**Excerpted passage**
━━━━━━━━━━━━━━━━

I chose to study at the University of Westminster because it offers the unique opportunity to study a law degree and the Legal Practice Course in a seamless, four-year course.

I am grateful for the friends that I have made at the University. I feel that studying in the city has given me the opportunity to meet a more diverse range of people from all different walks of life and from different parts of the world. We have shared our experiences – both the high’s and the low’s – and watched as each and every one of us have progressed and discovered which area of law or which career path we wish to go into. There is a real sense of community at the University and the tutors are always there to offer their support and guidance, especially now that we are approaching the final stages.

The thing that I have found the most challenging throughout my degree was drafting coursework to the standard required at undergraduate level. At the start, I struggled to focus my research on the essay title and instead, found myself including irrelevant and unnecessary points. In order to improve on this, I found it helpful to speak to my tutors to discuss my work. I also decided to make use of the legal skills textbooks available in the library, as well as signing up to any tutorial classes for Westlaw or LexisNexis. By seeking help, I was able to identify my weaknesses. I believe that University is about being self-motivated throughout the entirety of the degree and to make the mistakes at this stage so that you can learn from them in the future.

━━━━━━━━━━━━━━━━

**Given information**

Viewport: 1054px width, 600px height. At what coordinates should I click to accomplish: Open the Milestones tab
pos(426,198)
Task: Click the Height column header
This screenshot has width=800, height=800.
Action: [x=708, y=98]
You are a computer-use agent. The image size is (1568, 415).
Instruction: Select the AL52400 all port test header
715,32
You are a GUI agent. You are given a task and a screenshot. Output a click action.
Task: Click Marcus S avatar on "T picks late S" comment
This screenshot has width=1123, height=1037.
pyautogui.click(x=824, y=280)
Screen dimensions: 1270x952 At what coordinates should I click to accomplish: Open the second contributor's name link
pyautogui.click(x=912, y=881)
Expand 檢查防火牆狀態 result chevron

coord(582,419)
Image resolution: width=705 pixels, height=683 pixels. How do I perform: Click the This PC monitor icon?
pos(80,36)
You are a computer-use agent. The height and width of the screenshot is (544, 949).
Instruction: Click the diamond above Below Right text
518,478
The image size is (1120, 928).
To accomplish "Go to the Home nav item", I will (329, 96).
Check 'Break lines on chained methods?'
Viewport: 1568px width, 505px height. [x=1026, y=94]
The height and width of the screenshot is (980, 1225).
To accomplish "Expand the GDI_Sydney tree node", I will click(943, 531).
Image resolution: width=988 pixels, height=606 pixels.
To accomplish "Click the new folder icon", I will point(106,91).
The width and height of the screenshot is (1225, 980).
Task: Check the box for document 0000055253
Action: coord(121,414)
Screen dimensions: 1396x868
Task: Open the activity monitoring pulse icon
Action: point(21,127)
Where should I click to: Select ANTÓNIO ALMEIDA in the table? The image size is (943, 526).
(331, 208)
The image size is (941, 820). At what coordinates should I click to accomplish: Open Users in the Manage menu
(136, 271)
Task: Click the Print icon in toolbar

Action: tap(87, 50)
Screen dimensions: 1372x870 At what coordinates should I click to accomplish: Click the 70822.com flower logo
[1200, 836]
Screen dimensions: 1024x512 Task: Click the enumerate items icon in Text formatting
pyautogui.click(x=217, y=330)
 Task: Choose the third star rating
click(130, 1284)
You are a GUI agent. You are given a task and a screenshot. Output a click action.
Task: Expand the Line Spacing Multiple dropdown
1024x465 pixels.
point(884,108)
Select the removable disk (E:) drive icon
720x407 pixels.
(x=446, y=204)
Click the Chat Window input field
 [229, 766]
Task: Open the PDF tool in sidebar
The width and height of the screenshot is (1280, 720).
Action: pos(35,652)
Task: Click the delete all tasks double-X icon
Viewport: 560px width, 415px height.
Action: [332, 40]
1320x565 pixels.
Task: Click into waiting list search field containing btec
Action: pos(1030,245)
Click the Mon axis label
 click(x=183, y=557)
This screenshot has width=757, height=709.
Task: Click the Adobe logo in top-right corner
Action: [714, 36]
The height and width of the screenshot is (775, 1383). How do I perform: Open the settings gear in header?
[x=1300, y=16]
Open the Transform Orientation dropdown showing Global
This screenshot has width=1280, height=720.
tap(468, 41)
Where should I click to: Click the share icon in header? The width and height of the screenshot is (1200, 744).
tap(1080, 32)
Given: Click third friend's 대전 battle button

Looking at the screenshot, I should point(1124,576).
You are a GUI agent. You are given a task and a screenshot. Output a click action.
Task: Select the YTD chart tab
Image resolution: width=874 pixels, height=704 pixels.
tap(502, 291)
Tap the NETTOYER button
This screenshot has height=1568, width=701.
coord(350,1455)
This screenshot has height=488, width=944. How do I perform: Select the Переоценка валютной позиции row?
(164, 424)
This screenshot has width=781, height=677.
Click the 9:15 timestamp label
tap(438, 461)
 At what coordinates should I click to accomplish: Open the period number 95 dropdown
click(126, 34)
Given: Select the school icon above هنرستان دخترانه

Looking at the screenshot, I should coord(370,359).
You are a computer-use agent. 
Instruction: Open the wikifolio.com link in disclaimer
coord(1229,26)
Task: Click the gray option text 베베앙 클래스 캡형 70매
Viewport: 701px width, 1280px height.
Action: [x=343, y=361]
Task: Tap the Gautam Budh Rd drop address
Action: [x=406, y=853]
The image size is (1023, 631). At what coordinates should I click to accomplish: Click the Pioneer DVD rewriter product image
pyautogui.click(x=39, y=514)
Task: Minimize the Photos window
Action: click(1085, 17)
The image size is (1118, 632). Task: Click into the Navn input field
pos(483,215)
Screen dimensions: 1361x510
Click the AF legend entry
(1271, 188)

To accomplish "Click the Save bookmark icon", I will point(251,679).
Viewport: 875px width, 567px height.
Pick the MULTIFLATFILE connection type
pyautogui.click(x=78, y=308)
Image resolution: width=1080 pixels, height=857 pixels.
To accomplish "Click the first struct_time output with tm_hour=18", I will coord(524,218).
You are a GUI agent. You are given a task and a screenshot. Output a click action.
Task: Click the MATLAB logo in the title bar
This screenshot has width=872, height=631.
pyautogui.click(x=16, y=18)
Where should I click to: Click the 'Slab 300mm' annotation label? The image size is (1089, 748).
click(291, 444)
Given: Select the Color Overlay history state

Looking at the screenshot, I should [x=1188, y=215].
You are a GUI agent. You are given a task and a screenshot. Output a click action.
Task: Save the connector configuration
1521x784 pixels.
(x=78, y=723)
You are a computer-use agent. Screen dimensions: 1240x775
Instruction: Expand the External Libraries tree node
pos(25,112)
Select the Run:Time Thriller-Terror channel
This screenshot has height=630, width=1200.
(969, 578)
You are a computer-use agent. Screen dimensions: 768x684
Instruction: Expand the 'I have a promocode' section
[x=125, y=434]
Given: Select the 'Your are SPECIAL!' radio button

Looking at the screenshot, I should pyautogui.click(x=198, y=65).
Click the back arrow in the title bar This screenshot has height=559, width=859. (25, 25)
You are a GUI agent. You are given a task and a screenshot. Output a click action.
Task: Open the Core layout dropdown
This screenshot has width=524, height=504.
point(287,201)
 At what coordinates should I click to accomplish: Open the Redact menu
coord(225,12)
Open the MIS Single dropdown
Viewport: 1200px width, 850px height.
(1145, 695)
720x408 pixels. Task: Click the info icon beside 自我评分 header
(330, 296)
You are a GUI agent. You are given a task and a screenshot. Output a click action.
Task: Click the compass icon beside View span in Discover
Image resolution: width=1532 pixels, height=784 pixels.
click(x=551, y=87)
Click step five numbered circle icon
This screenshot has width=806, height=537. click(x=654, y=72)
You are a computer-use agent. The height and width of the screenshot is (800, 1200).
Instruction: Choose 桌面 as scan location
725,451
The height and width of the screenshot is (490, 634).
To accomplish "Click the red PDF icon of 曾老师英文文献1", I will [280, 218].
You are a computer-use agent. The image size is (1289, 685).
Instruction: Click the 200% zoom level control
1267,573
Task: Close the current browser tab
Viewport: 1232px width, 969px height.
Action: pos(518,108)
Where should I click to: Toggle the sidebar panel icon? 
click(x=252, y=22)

━━━━━━━━━━━━━━━━

**What you will do**
• a. In the student's account of studying law at Westminster, how long is the course that combines a law degree with the Legal Practice Course?
• b. Do these statements agree with the student's account of studying law at Westminster? Answer yes or no for each, quoting the words that decide it.
(i) Drafting coursework was the hardest part of the degree for the student.
(ii) The student did not use the library's textbooks.
(iii) The student says the tutors are hard to reach.
• c. Write the next part of the student's account of studying law at Westminster, picking up after its last sentence.

**Answers to each task**
• a. Four years.

• b.
(i) Yes: "The thing that I have found the most challenging throughout my degree was drafting coursework to the standard required at undergraduate level."
(ii) No: "I also decided to make use of the legal skills textbooks available in the library"
(iii) No: "the tutors are always there to offer their support and guidance"

• c.
Over the past four years, I have spent a lot of time applying for various positions. Initially, I was not overly picky with where I wanted to be placed; I simply wanted to build on my C.V and gain practical experience. Although I think it is important to show consistency throughout your C.V, I feel that by keeping an open mind about the law firm in which I wanted to be placed, and the sector that I wanted to work in, I was able me to make a well-informed and reasoned decision about my chosen career path. I have gained a wealth of experience in different legal sectors; from local law firms specialising in both private and commercial law, to completing a mini-pupillage in Chambers. For me, it all culminated in my work experience at Eversheds LLP. From the moment I walked through the door, I knew that this was the law firm for me. I decided to apply for a training contract with the firm, and after an emotional and stressful 6-month process, I was delighted to hear that I had been successful in securing a place. What is even better is that, because I am currently studying my LPC, I have been asked to start my training in September 2016, rather than in 2017.

Looking back, I feel that what set me apart from other candidates was my enthusiasm towards working for the firm. I showed a real interest in the work that the firm does and an understanding of the key principles that the firm as a business, and the lawyers as individuals try to uphold. One principle in particular is that Eversheds is renowned for applying its’ innovative flare when it comes to delivering its’ products and services to clients around the world. Knowing this, I made sure to give examples throughout the process of when and how I have demonstrated this characteristic.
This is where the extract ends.